Saved data entries:
====================
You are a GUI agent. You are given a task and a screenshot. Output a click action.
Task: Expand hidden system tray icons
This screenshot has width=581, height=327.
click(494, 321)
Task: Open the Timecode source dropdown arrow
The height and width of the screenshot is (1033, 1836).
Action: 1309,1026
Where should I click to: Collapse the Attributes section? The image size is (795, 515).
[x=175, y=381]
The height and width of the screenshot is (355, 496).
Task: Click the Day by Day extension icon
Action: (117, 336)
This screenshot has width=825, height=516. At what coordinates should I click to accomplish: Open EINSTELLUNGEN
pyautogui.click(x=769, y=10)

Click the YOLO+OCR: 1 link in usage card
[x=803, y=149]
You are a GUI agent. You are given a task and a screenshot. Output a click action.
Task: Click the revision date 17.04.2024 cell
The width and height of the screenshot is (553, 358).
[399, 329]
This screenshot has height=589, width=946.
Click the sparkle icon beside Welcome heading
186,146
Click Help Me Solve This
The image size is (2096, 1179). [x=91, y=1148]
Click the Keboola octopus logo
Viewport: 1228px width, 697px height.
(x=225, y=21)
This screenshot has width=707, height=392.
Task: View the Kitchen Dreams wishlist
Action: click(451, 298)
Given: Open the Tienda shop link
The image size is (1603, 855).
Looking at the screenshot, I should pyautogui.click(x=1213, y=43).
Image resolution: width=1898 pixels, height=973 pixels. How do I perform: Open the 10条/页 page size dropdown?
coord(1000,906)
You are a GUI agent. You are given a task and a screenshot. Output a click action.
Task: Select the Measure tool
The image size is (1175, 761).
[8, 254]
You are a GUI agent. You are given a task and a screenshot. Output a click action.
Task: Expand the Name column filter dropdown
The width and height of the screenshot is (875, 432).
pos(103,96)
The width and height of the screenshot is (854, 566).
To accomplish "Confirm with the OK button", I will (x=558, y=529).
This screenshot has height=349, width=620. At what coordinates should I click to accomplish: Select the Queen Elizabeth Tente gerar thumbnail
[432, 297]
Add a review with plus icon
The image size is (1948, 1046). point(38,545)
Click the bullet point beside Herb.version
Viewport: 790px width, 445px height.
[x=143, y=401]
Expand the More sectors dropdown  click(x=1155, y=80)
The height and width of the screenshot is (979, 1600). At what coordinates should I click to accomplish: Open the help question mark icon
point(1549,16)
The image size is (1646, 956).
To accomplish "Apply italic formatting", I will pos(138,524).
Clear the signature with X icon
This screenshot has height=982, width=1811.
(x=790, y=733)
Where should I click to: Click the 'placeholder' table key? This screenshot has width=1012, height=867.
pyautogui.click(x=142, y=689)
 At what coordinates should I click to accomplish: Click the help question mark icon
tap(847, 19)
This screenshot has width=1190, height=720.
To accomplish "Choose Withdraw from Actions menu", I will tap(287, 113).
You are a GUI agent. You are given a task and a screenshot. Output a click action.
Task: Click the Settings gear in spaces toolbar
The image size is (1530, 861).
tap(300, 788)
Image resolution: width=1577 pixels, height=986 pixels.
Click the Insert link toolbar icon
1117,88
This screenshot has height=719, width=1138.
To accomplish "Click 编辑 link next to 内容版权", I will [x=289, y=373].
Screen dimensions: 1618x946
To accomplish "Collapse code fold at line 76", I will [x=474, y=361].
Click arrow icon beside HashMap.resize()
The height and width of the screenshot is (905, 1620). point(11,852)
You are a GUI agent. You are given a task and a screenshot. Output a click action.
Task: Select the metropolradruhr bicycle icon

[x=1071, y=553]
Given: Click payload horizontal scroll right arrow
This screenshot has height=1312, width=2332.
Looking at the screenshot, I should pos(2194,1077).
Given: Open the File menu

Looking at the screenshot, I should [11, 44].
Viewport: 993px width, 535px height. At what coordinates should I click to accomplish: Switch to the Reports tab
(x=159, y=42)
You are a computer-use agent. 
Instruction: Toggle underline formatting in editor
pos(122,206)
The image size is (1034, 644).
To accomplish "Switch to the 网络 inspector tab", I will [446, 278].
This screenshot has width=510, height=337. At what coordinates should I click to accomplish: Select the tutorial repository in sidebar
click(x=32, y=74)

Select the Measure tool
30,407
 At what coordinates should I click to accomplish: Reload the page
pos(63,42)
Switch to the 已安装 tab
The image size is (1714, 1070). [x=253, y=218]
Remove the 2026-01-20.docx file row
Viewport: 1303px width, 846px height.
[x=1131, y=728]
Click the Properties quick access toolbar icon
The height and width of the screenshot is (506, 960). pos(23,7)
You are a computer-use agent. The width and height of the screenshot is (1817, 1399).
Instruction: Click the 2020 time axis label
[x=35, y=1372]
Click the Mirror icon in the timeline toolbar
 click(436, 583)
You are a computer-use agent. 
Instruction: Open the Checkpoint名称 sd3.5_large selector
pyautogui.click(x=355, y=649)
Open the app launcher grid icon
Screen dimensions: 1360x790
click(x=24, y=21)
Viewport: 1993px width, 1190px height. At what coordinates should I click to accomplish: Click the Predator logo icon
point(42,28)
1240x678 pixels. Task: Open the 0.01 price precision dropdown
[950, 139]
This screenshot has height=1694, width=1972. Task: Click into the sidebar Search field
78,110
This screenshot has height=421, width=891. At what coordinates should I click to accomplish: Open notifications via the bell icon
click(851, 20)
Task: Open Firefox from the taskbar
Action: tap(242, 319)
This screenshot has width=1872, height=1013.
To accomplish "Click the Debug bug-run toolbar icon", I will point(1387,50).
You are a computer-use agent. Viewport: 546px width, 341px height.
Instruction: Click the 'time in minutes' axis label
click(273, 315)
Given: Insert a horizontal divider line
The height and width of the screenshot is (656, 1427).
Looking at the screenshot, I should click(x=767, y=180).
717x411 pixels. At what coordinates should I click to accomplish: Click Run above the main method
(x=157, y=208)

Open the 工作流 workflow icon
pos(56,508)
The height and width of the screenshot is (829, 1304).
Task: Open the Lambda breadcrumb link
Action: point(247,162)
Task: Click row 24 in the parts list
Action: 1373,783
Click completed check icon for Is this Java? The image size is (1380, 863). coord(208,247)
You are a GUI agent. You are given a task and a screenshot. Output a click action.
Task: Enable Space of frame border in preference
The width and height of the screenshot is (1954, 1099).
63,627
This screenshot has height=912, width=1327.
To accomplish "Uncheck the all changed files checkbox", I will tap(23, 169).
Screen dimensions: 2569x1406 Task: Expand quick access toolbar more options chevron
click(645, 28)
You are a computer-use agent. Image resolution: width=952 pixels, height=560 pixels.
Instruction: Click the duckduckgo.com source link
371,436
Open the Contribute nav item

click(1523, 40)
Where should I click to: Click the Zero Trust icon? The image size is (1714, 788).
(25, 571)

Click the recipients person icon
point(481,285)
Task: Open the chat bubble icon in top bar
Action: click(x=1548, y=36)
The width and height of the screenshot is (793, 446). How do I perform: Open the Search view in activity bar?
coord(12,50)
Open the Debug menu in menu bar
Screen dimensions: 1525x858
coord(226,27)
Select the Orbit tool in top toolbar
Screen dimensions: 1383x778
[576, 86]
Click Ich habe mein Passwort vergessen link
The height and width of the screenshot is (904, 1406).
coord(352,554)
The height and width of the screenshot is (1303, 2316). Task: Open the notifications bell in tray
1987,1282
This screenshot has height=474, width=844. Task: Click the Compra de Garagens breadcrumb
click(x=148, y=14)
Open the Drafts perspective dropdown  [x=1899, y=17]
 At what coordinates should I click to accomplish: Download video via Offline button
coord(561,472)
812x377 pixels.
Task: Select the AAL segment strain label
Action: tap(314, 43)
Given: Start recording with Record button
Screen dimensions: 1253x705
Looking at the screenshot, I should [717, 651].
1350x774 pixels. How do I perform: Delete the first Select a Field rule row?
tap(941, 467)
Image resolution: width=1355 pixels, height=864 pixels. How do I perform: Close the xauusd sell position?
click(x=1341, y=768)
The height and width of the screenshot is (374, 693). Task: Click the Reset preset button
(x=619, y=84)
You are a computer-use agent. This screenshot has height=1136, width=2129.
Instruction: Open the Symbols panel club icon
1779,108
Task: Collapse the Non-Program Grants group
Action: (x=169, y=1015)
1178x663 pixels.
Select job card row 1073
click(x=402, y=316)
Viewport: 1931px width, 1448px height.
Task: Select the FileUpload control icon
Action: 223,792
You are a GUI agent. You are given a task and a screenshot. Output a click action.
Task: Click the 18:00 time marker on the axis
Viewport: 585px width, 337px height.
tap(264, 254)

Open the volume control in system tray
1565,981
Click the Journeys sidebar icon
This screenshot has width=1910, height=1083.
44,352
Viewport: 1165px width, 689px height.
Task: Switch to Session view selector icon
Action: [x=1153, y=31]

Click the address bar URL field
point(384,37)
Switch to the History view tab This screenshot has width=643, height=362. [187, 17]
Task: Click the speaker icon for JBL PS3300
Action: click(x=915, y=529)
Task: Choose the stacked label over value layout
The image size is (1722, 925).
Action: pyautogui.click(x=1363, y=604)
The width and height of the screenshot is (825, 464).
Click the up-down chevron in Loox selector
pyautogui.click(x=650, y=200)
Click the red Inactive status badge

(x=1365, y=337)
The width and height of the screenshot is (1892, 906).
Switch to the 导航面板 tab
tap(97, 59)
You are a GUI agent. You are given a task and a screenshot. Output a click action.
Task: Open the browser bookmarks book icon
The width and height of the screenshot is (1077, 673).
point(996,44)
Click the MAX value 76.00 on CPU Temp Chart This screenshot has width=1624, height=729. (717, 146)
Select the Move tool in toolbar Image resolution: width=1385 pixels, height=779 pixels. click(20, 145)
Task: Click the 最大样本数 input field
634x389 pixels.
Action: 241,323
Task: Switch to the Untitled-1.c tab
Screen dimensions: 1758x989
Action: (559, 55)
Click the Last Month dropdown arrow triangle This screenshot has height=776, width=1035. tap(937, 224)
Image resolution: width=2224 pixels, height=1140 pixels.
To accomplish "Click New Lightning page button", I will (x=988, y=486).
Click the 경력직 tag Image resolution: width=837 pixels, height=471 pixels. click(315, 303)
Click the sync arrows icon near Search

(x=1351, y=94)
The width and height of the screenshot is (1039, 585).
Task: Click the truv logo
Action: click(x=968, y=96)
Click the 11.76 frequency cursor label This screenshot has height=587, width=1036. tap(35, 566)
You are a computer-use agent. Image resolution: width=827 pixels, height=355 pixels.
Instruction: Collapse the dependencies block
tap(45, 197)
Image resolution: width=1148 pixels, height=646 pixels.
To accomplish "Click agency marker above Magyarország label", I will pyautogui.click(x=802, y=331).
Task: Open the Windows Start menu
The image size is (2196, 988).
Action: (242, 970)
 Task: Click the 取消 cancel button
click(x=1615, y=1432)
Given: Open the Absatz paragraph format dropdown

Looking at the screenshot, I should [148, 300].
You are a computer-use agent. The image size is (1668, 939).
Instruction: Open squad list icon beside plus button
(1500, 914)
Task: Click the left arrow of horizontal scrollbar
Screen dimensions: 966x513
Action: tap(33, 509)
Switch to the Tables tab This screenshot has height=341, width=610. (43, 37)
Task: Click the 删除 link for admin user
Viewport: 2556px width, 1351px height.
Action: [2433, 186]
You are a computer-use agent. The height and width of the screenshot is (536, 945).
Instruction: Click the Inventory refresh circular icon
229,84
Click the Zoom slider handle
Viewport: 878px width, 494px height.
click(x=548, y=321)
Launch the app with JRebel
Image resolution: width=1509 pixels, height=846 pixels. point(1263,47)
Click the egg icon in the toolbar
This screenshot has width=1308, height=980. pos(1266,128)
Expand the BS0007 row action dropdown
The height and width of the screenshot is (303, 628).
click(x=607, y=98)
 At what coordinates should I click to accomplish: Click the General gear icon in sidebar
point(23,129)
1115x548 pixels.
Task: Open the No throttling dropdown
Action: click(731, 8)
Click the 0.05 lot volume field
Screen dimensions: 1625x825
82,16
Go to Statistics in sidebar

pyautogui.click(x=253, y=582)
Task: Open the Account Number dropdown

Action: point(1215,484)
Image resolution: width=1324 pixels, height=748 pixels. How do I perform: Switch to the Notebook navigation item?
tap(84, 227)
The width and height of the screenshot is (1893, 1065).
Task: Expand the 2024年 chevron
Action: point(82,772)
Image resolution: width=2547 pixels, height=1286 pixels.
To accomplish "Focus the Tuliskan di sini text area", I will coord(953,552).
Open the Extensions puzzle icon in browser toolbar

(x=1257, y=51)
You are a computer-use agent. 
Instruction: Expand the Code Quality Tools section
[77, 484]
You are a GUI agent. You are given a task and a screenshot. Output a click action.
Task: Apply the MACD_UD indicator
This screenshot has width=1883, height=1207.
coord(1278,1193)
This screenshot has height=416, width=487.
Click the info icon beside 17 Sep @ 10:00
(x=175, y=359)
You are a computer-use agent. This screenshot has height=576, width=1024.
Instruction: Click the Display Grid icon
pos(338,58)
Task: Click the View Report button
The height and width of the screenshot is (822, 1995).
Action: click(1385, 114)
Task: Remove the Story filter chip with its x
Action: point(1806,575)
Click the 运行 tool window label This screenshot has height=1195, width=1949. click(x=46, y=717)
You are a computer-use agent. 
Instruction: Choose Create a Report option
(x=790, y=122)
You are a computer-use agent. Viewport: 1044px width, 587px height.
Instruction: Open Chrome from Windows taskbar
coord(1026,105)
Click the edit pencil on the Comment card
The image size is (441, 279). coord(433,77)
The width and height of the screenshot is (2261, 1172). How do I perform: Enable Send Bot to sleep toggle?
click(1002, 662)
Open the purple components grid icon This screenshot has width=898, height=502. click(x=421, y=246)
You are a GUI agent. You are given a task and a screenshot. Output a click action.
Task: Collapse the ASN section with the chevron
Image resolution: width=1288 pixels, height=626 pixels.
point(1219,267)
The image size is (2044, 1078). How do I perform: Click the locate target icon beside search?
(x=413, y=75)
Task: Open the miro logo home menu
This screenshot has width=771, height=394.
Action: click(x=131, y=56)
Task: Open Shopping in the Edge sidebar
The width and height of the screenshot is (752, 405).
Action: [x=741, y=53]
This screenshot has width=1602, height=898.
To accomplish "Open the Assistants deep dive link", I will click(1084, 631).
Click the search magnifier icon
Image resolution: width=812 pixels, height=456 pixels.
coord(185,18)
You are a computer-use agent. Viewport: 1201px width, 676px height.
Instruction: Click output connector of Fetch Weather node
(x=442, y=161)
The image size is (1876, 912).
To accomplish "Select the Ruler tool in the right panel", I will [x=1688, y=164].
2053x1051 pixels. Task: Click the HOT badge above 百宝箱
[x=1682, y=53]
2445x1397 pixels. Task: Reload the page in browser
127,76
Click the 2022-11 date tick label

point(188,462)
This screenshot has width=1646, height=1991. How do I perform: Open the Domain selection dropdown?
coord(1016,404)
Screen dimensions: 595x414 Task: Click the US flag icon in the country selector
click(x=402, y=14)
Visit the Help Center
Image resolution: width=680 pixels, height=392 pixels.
====================
WORK TASK:
Look for the word "Start" in the data, then return every line that contains it.

SOLVED PROBLEM:
Given: Start recording with Record button
Task: Open the Windows Start menu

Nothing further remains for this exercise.